The correspondence to the Editor was as follows: 

'Knowing that it would be futile to expect the Mail to insert a contradiction, may I call attention to their report of the great demonstration on the Franchise Bill which took place at Tredegar on Tuesday?

It stated that the Tredegar Brass Band, which headed the Tredegar contingent, was 'less musical but a more noisy band than the one which led the Rhymney contingent'.

Not satisfied with willful misrepresentations, not only regarding the Tredegar demonstration, but also every other Liberal meeting, they must needs make an insidious attack upon the band which has distinguished itself by taking prizes at brass band competitions at Wrexham and other places.

To show their utter recklessness for friend and foe, they were in gross ignorance of the fact that some of the most prominent members of the band are Conservatives.

They also state that there were between 3,000 and 4,000 present, whereas 10,000 would be nearer the mark, and nine out of every ten were working-men, who sacrificed a day's work to assert their rights and to protest against the arbitrary and despotic conduct of Lord Salisbury.

I beg to thank you for your faithful account of the meeting, only that I think that your estimate of those present is under the mark.

ONE OF THE AUDIENCE

Tredegar, Aug. 20, 1884

Later report

A later report in the Weekly Mail newspaper of the 23rd August 1884 also repeated the inaccuracy, stating that there had been a ‘political picnic at Tredegar’ of what they called the disenfranchised residents of Tredegar, Ebbw Vale, and Rhymney.

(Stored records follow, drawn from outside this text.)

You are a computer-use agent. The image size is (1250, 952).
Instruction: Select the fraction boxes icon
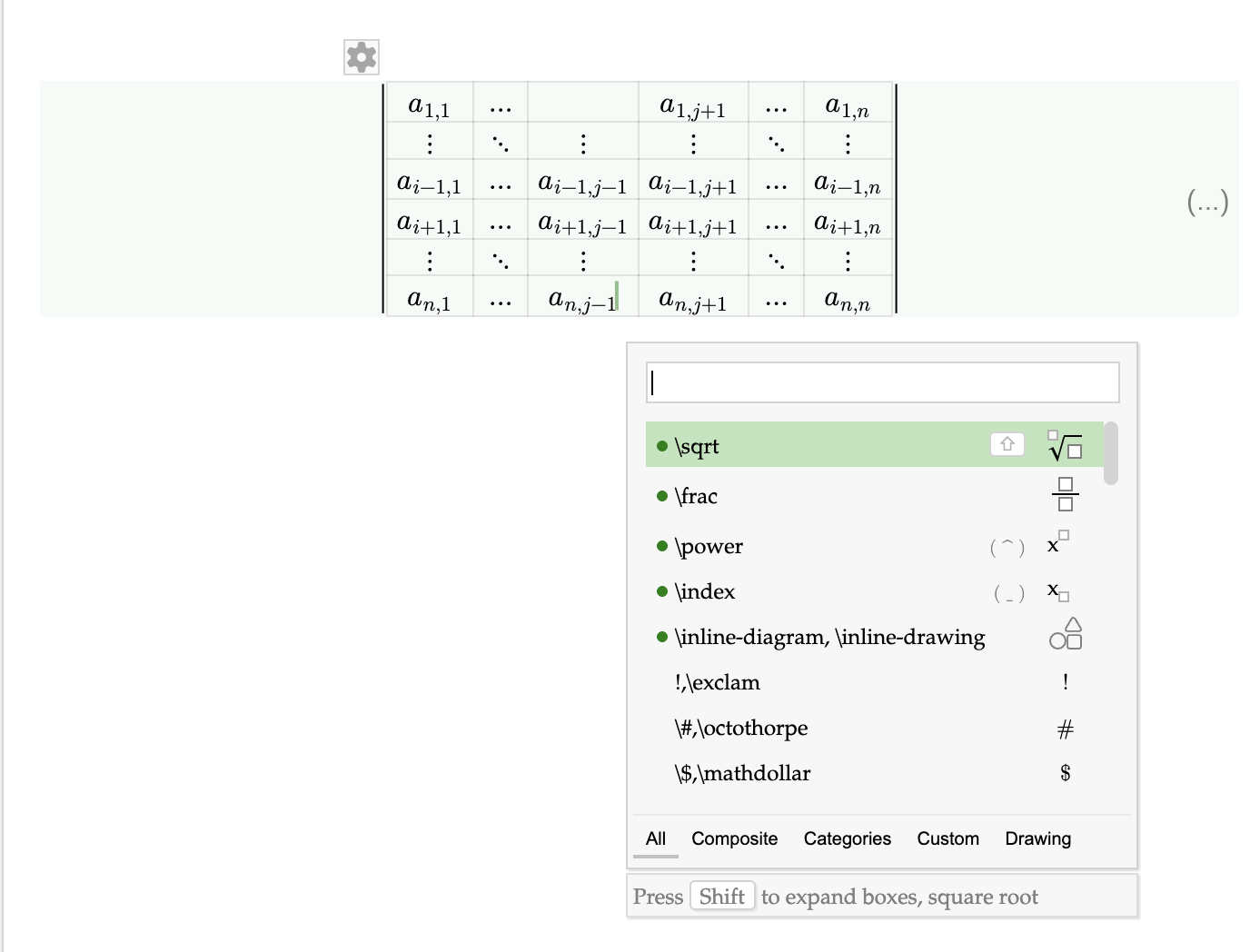click(1065, 495)
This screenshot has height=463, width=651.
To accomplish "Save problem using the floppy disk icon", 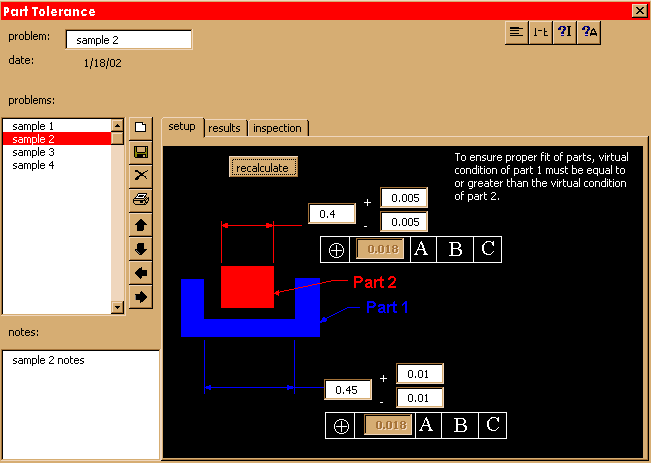I will [x=141, y=152].
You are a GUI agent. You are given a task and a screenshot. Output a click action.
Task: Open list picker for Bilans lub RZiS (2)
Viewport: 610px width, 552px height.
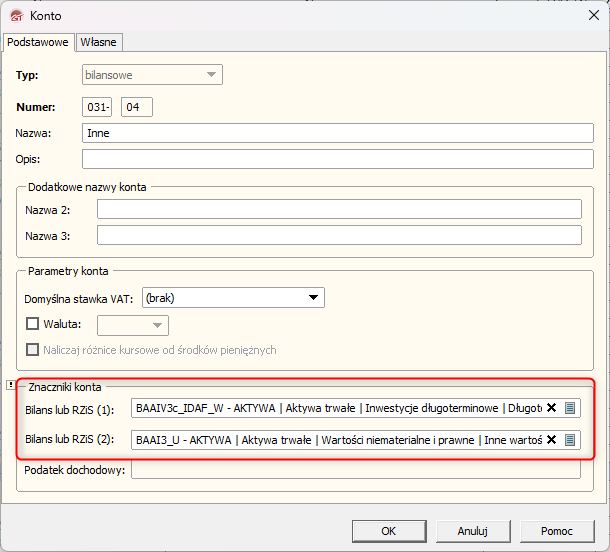tap(569, 439)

It also went on to say it was '...noticeable for the large attendance of women and children, reiterated clap-trap and exaggeration about the action of the House of Lords, and unlimited adulation of the Grand Old Man.

The Tredegar Radicals and their families, like their Rhymney brethren, mustered in strong force, so that when the three contingents had gathered together in the Circle, accompanied by the aforesaid Rhymney Band, and another less musical but more noisy band, hired by the local wirepullers, they presented a pretty imposing front. 

From the Circle they processioned the streets to Georgetown Hill, which had been placed at their disposal by Mr. Colquhoun, the manager of the Tredegar Coal, Iron, and Steel Company.”